Nurses should do their best to meet the health care needs of various cultural groups. This paper focuses on the needs of Muslims, as they represent one of the most numerous cultural groups in the USA. These people are very religious, and it is critical for healthcare professionals to take into consideration this fact. They are not obliged to support the Islamic faith or follow their practices, but it is significant to know them and realize their value for the patients.

Rassool (2014) recommends professionals to pay attention not only to the religious peculiarities but also to the ethical dimension in caring. For example, they believe that abortion is possible only if the mother’s life is in danger while life-saving measures can be maintained if the treatment does not cause additional suffering. Nurses should accept the fact that the decision-making process is based on the values of Islam and follow the patient’s desires.

The professional states that the Muslim family system differs from the American one that is why relationships between the family members should also be considered. For example, nurses may believe the age of a married couple to be not appropriate, as it is not defined.

Moreover, nurses should take into account the way Muslims order their routine during fasting and pilgrimage. Health considerations are likely to differ during this time. For example, Muslims do not ignore fasting while nurses and doctors may consider such a decision to be a mistake, as it may have an adverse influence on the cardiovascular and gastrointestinal systems.

Professionals should show that they are personally interested and involved when interacting with the patient. When assessing one’s conditions they should paraphrase special questions so that they turn into a conversation. In this way, a patient can be asked “Tell me about your bruises” instead of “How did you get these injuries”? Muslims often seem to be rather detached because they value modesty and privacy. Such questions provide an opportunity not to cross the boundary between the nurse and the patient but tend to make the client feel relaxed and calm. Being treated in this way, Muslim patients are likely to support the creation of trust-based relations with nursing professionals.

Conclusion

Thus, it can be concluded that when delivering patient-centered care, nurses should also take into consideration a cultural conflict. It is critical for them to be culturally competent and to utilize relevant skills to improve the nurse-patient interaction. When nurses are able to accept and adjust to various worldviews, communication styles, and expectations, they can reduce the impact produced by personal biases, streamline the process of diagnosis, and enhance chances of achieving positive health outcomes.

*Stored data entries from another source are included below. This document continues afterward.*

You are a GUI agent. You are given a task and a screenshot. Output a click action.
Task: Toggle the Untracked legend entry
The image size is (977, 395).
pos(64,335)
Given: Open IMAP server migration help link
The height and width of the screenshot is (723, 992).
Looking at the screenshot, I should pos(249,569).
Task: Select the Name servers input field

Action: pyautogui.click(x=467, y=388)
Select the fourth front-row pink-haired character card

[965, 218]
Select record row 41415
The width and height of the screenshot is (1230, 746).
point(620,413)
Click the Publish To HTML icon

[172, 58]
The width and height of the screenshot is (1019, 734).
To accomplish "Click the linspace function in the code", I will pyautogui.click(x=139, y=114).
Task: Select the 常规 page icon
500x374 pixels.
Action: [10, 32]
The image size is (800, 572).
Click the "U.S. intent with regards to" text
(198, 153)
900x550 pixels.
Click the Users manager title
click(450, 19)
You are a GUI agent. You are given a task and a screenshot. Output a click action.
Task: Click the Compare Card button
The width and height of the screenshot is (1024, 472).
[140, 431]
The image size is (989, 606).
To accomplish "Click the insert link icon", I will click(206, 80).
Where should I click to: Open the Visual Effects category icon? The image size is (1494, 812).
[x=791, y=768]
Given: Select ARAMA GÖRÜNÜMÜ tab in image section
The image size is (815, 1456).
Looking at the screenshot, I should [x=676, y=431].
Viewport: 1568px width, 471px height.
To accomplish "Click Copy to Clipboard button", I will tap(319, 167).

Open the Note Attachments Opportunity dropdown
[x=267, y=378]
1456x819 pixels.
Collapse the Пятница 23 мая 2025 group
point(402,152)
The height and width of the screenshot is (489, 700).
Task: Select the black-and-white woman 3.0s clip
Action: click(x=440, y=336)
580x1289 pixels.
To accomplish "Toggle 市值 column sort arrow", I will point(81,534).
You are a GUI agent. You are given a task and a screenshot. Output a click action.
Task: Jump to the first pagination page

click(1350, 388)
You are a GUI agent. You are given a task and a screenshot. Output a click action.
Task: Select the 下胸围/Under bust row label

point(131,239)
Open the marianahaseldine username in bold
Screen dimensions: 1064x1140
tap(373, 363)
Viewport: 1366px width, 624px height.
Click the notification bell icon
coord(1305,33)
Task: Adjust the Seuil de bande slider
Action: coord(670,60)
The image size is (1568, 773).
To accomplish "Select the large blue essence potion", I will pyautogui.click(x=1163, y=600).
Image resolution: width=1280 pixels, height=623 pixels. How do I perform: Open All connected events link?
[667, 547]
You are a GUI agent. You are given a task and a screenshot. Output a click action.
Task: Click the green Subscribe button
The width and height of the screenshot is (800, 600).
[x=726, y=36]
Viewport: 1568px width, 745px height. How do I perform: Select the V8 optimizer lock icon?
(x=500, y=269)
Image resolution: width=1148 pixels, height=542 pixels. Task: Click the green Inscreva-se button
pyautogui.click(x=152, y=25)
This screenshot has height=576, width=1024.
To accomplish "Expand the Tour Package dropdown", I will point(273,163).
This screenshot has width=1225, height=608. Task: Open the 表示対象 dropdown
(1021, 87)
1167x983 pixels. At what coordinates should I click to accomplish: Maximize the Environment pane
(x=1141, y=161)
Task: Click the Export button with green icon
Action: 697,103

When working with Muslim patients, healthcare professionals should remember that their decision-making depends greatly on Islamic faith and beliefs. Nurses should be aware of the cultural values such patients have and the practices they maintain. When having no such information, professionals should ask open-ended questions and omit to guess. All in all, nurses should pay much attention to the need for modesty and privacy that are emphasized by Muslims. They should make sure that the interaction with the patient, one’s dietary needs, and related to healthcare opinions are taken into account.

References

Campinha-Bacote, J. (2011). Delivering patient-centered care in the midst of a cultural conflict: the role of cultural competence. The Online Journal of Issues in Nursing, 16(2), Manuscript 5.

College of Registered nurses of Nova Scotia. (2015). Position statement: Promoting culturally competent care. Web.

Rassool, G. Cultural competence in nursing Muslim patients. Nursing Times, 111(14), 12-15.

Sensor, C. (2006). Culturally competent care in the workplace. Web.